The principal said that apparently Sweet M isn't understanding what is going on in class. After five minutes she is, in their words, lost -- completely spaced out. Daydreaming. In another world. She doesn't understand what is going on in the class discussion. And she doesn't look like she's paying attention.

In other words, she has limited auditory and linguistic attention. This is not late-breaking news in the Vox household, so why the gravitas? Why no problem solving? Why no strategies from the reading specialist? Why no ideas for interventions? After years, nearly five years of writing this blog and dealing with these educators, I am so weary of the long faces and hand wringing, and the looks of pity that are sometimes peppered with glances of contempt when one is seen as the parent in denial -- the person pathetically grasping at unrealistic hopes for their child's future.

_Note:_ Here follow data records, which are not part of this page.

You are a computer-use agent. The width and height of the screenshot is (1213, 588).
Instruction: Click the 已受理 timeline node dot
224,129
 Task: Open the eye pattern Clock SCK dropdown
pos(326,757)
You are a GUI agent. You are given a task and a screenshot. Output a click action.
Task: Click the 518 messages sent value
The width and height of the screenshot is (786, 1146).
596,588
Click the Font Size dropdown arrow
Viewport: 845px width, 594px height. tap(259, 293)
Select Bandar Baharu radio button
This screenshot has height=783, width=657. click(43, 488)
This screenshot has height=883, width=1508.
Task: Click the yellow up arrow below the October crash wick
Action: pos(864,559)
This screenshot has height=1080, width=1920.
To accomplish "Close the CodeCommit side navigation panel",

I have grown incredibly weary of Pervasive Hopelessness Syndrome-Not Otherwise Specified.

Unlike PDD-NOS, very little is known about Pervasive Hopelessness Syndrome, other than that it is highly contagious. Although there is thought to be a genetic basis for PHS-NOS as there is a frequent co-morbidity of depressive disorders, most cases of PHS seem to be brought on environmental factors. For those with a genetic risk, for example, with first degree relatives with a history of depression, exposure to educators who have thrown up their hands can be particularly dangerous. The onset of the condition can be sudden, but there are antidotes available, including:
  • inspiration from autism activists like Temple Grandin, Donna Williams, Valerie Paradiz, or Daniel Tammet.
  • hanging out, online or in-person, with parents of kids on the spectrum who haven't given up hope. Here the list is awfully long, so I won't list them all. If you've been reading this blog, you know who I've been reading over the years.
  • memoirs by the really pioneering parents of kids on the spectrum, like the late Clara Claiborne Park or Grandin's mother, Eustacia Cutler.
  • one's own experience -- knowing that with skilled instruction and interventions and loads of patience one's child does grow and change and learn and develop.
But this last antidote can be in short supply. These experiences take time to develop.
It's easy to forget that five years back, back in November 2005 when I started this blog, that the reading specialists at M's school had told us that she was not learning to read, and that they did not expect that she would.

So last weekend, reeling from the debacle of the parent-teacher conference -- I went to see Temple Grandin and got one serious dose of hope. For the moment I am immunized against this most recent contagion of PHS-NOS. Now I have only to figure out how to stop the contagion at her school — how to get this posse of teachers to rally around my girl instead of circling their wagons and leaving her to the elements.